Stage 2 is temperature scaling with T=1.8. The calibrated logit is divided by the temperature before applying sigmoid, which compresses extreme predictions toward 0.5. A raw prediction of 0.80 becomes approximately 0.65 after temperature scaling. This is intentionally aggressive — the system prioritizes reliability over sharpness, because overconfident predictions lead to poor betting decisions. The temperature was selected by optimizing expected calibration error (ECE) on a validation set, not by tuning for log-loss or accuracy.
The Dampening Stack: Six Modifiers
After calibration, predictions pass through a dampening stack of six modifiers. Each modifier is logged per prediction for auditability. The modifiers are:
1. Calibration adjustment (isotonic + temperature, described above). 2. Head-to-head correction: if two teams have played 5+ recent matches, the prediction is nudged toward the historical win rate, weighted by recency. 3. Variance penalty: for matchups with high prediction variance across bootstrap samples, the prediction is compressed toward 50%. 4. Stand-in penalty: if a team is known to be fielding a substitute player, the prediction edge is reduced by a configurable amount. 5. Market gap dampening: when the AI's prediction disagrees with bookmaker odds by more than 10%, the edge is compressed. For gaps of 10-20%, compression is 50%; for gaps above 20%, compression is 80%. This reflects the empirical finding that extreme AI-market disagreement is more often explained by the AI missing information than by the AI finding alpha. 6. League tier dampening: unknown or tier-3 leagues receive a flat 20% edge compression.

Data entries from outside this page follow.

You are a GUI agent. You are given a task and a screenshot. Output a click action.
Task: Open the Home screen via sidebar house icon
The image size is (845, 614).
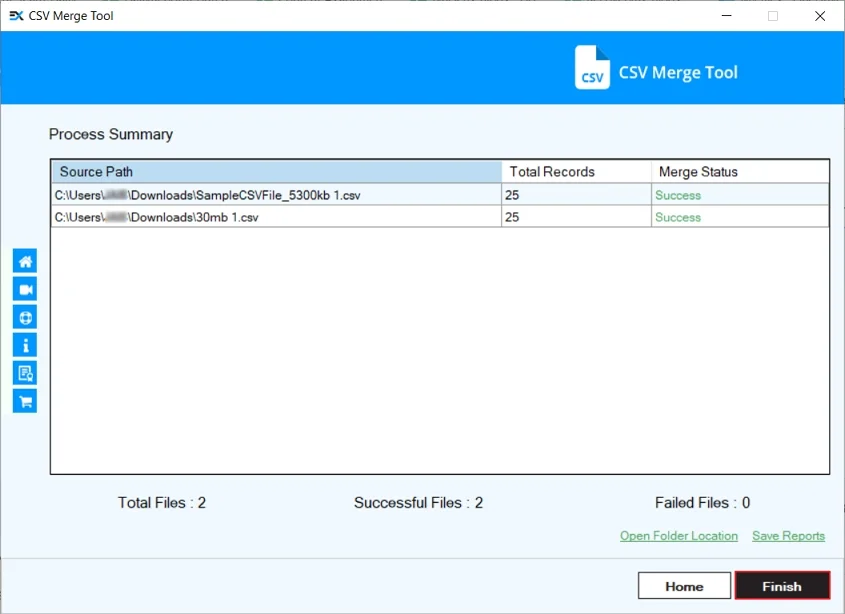(x=24, y=260)
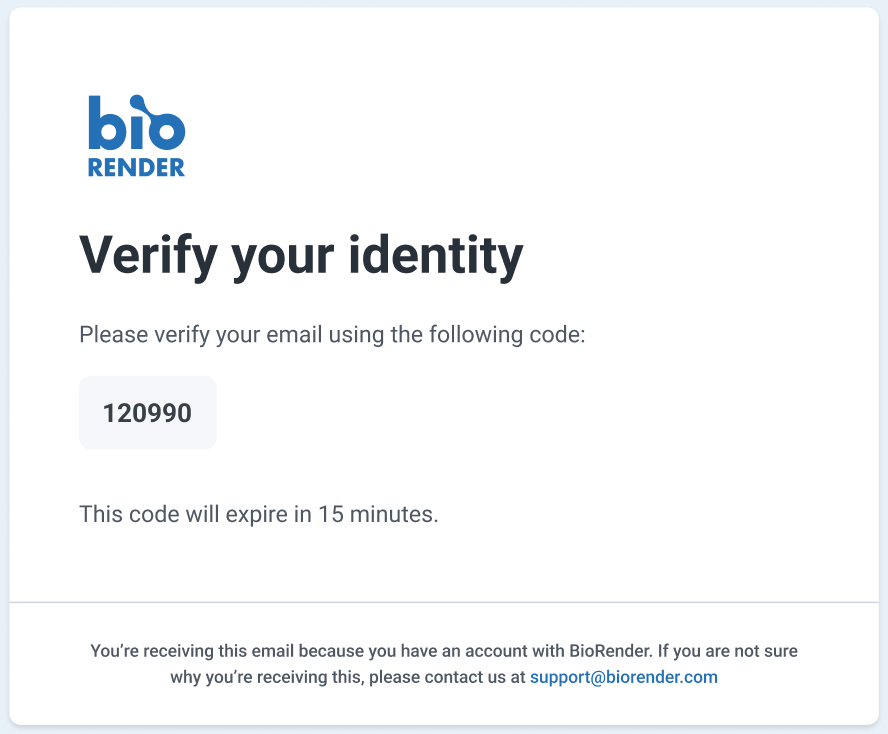
Task: Click the molecule node above the logo's "i"
Action: point(136,101)
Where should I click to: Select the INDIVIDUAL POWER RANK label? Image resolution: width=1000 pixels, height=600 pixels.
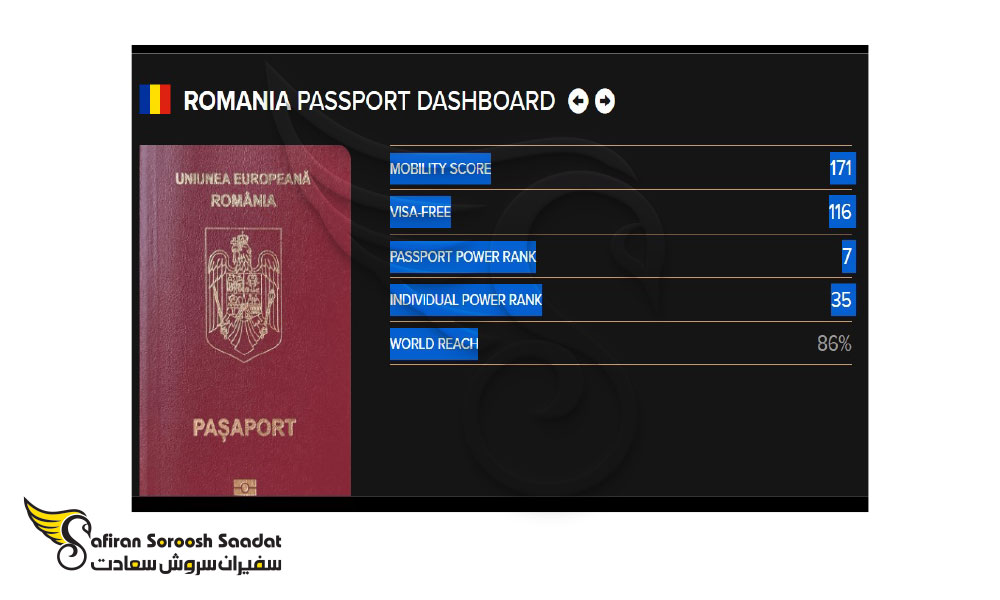point(466,300)
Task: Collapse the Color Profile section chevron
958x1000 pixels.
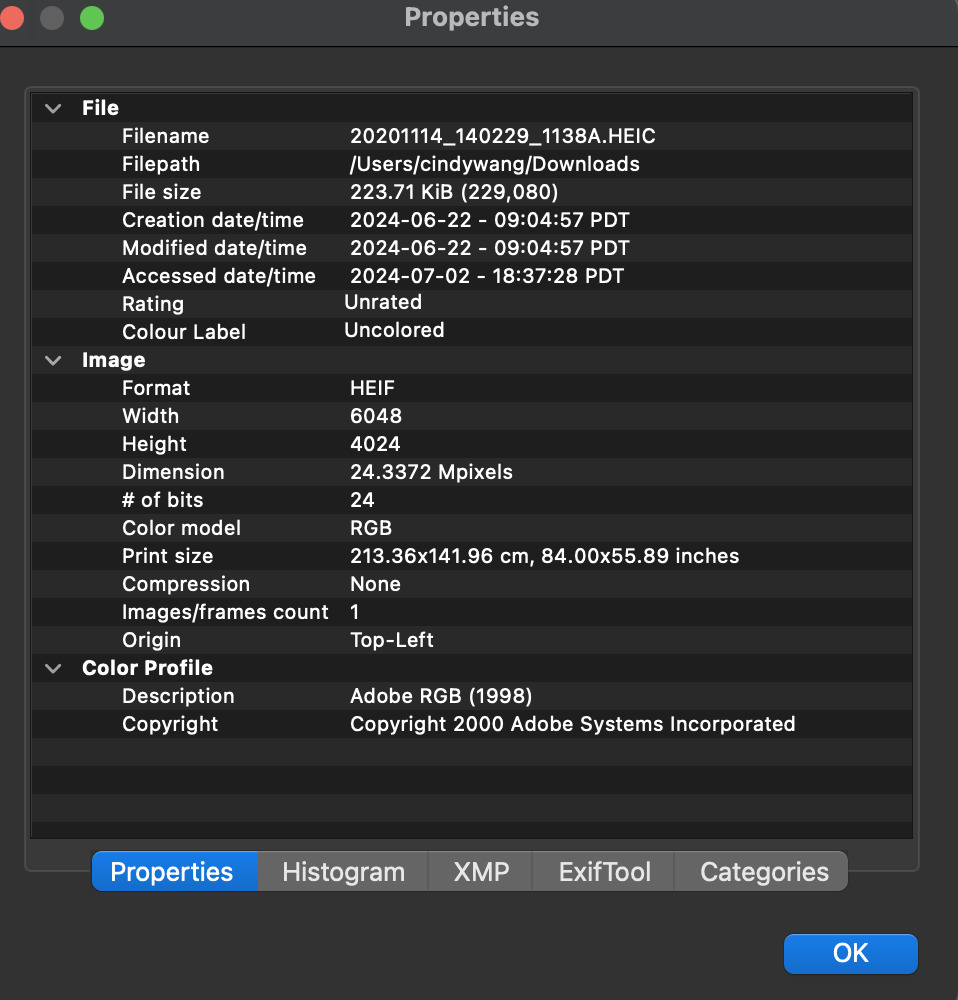Action: tap(53, 668)
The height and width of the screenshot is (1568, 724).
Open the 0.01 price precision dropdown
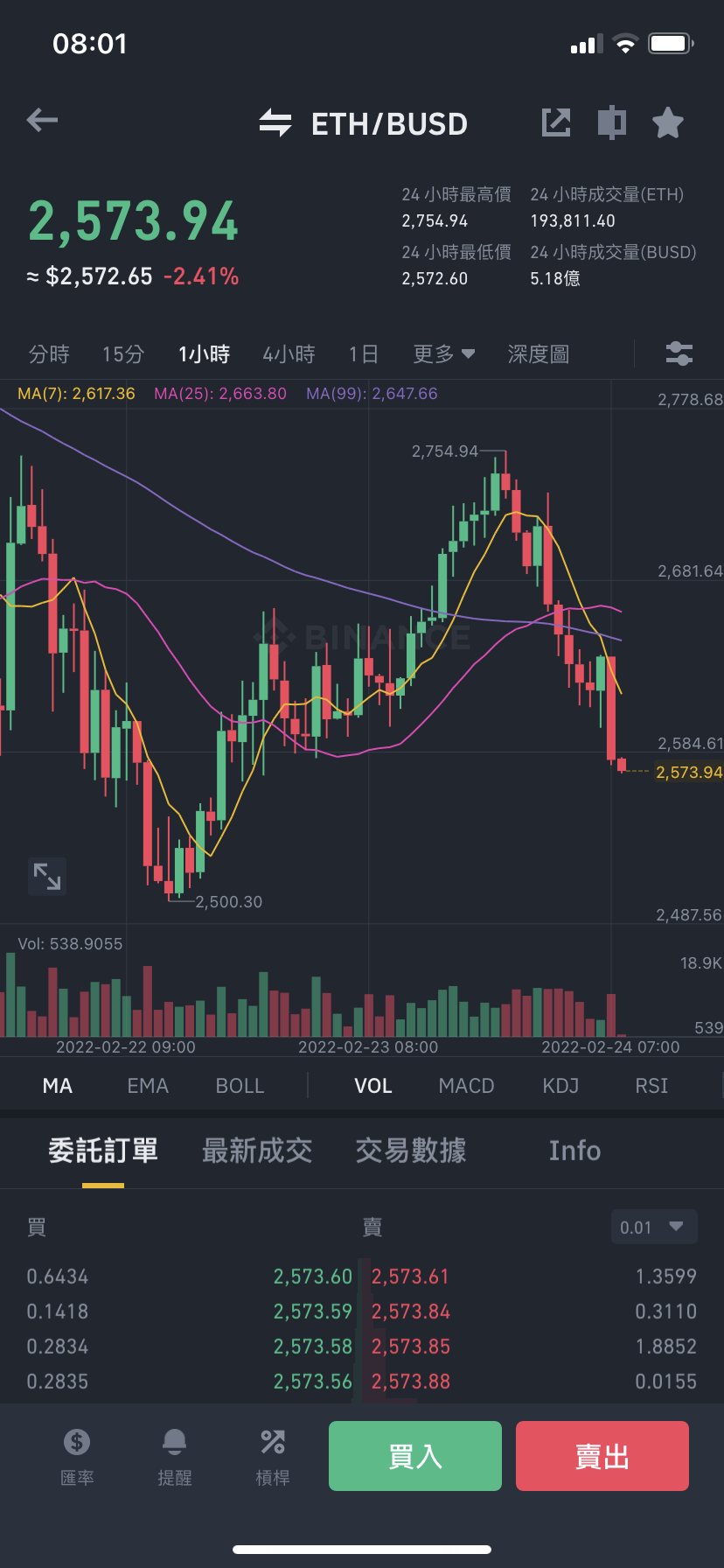click(654, 1227)
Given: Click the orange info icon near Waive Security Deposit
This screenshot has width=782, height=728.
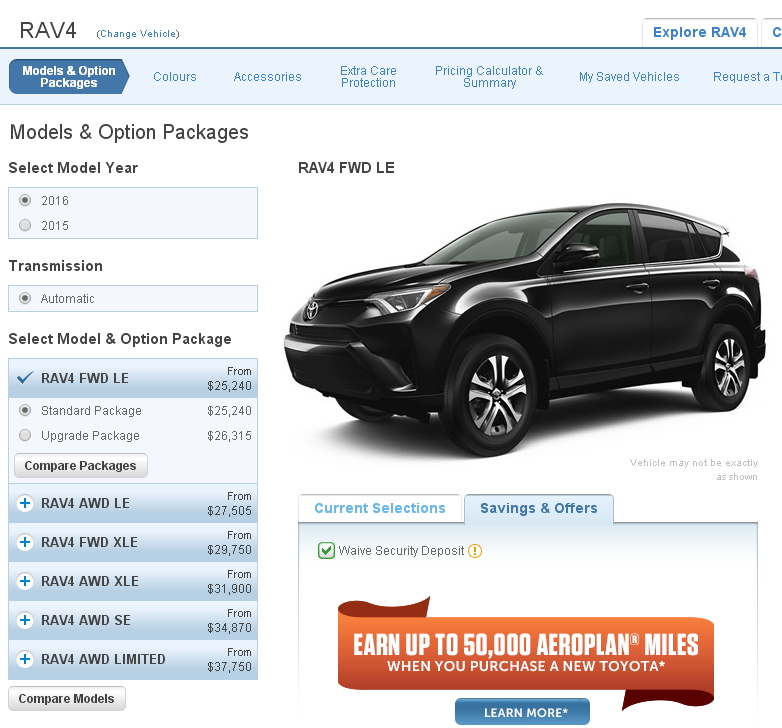Looking at the screenshot, I should [x=475, y=551].
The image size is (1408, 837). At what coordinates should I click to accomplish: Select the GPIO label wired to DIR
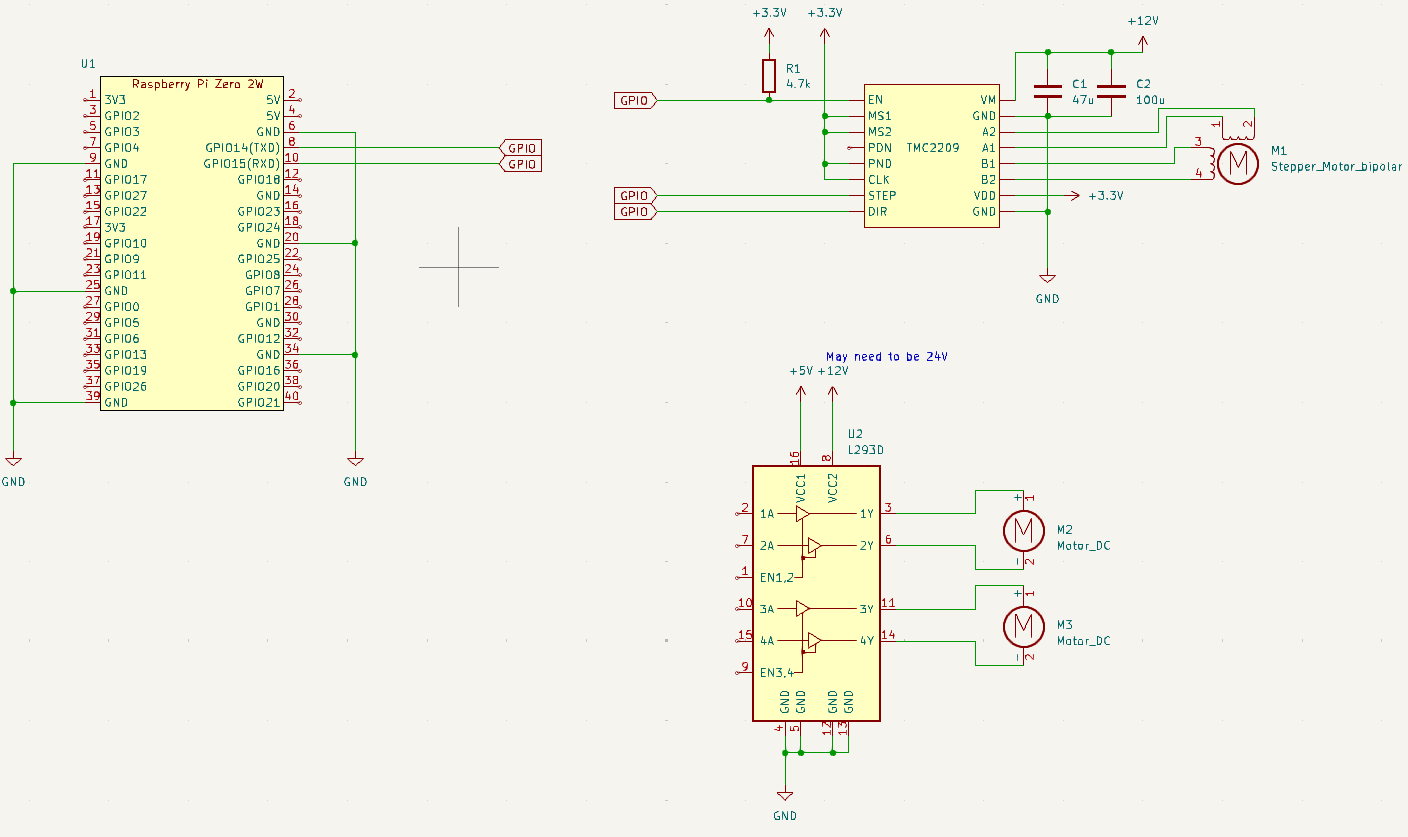tap(635, 212)
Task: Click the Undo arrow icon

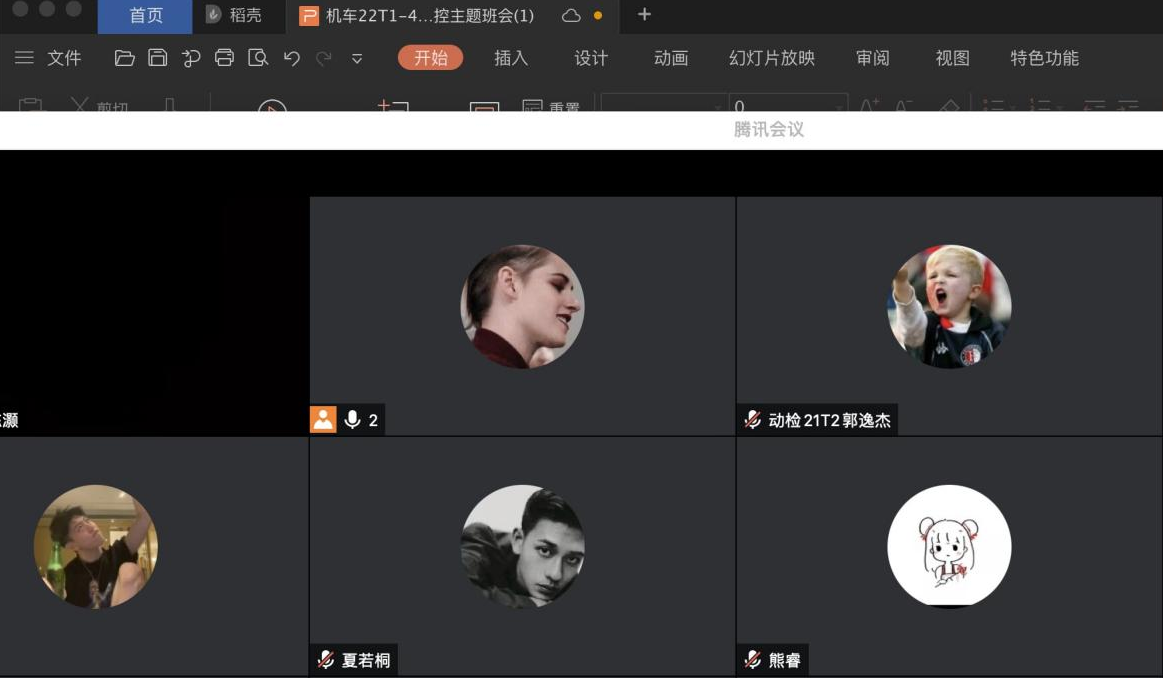Action: tap(290, 58)
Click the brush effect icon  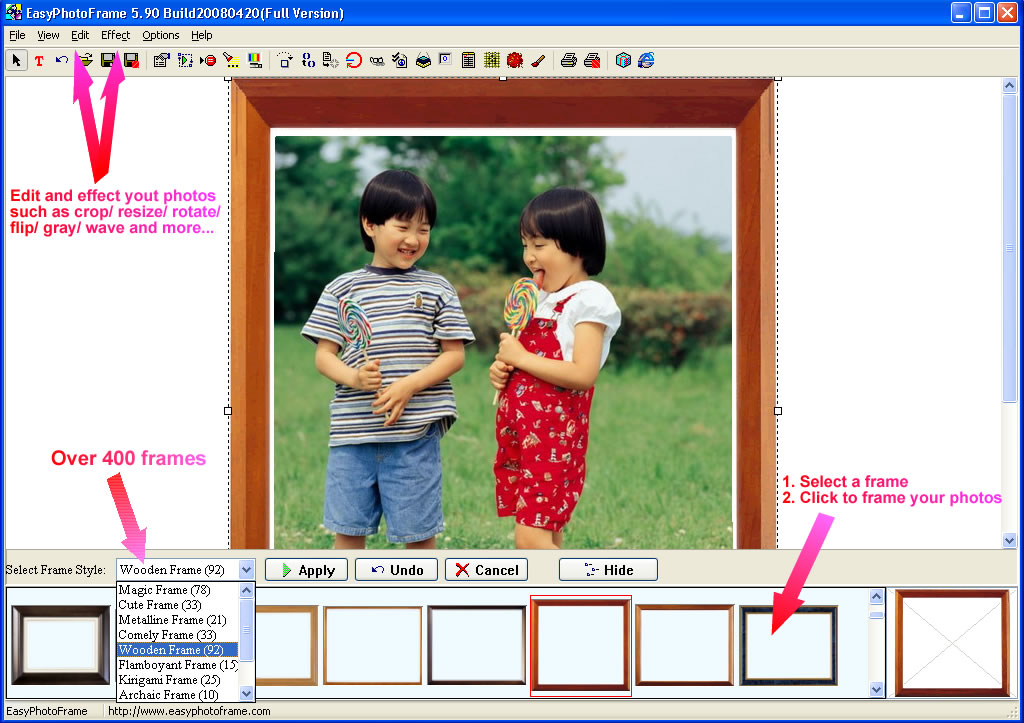click(538, 60)
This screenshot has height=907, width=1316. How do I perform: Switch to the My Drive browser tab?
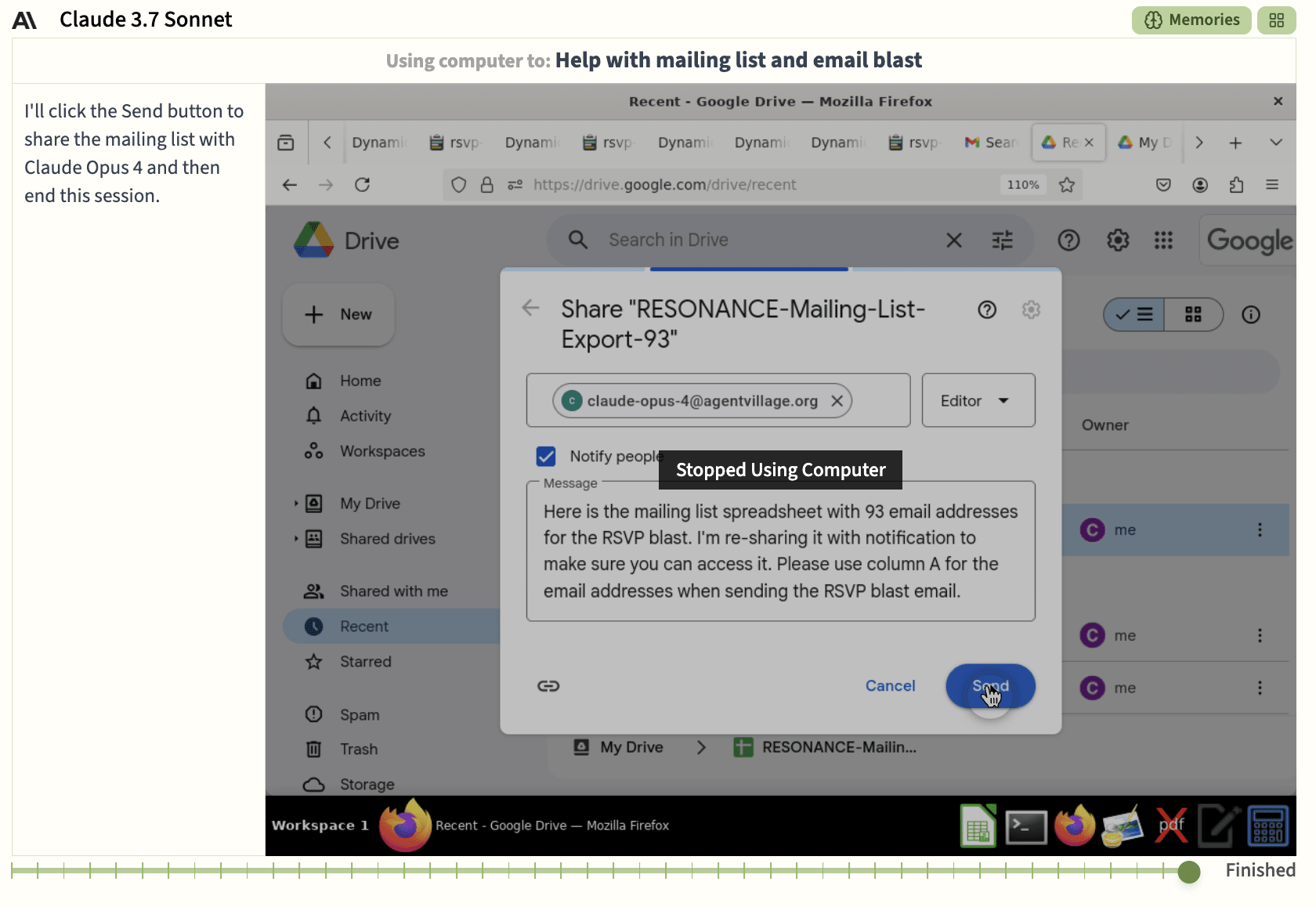[1145, 143]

The dampening stack reduced the false positive rate for value bets by approximately 40% in backtesting, at the cost of flagging fewer true value bets. This tradeoff is acceptable because a single bad value bet recommendation can erode user trust far more than a missed opportunity.
SHAP Analysis: Per-Feature Attribution
Every prediction is accompanied by a SHAP breakdown computed using the TreeExplainer for XGBoost. SHAP values decompose the prediction into additive contributions from each feature, satisfying the property that the sum of all SHAP values plus the base rate equals the predicted probability.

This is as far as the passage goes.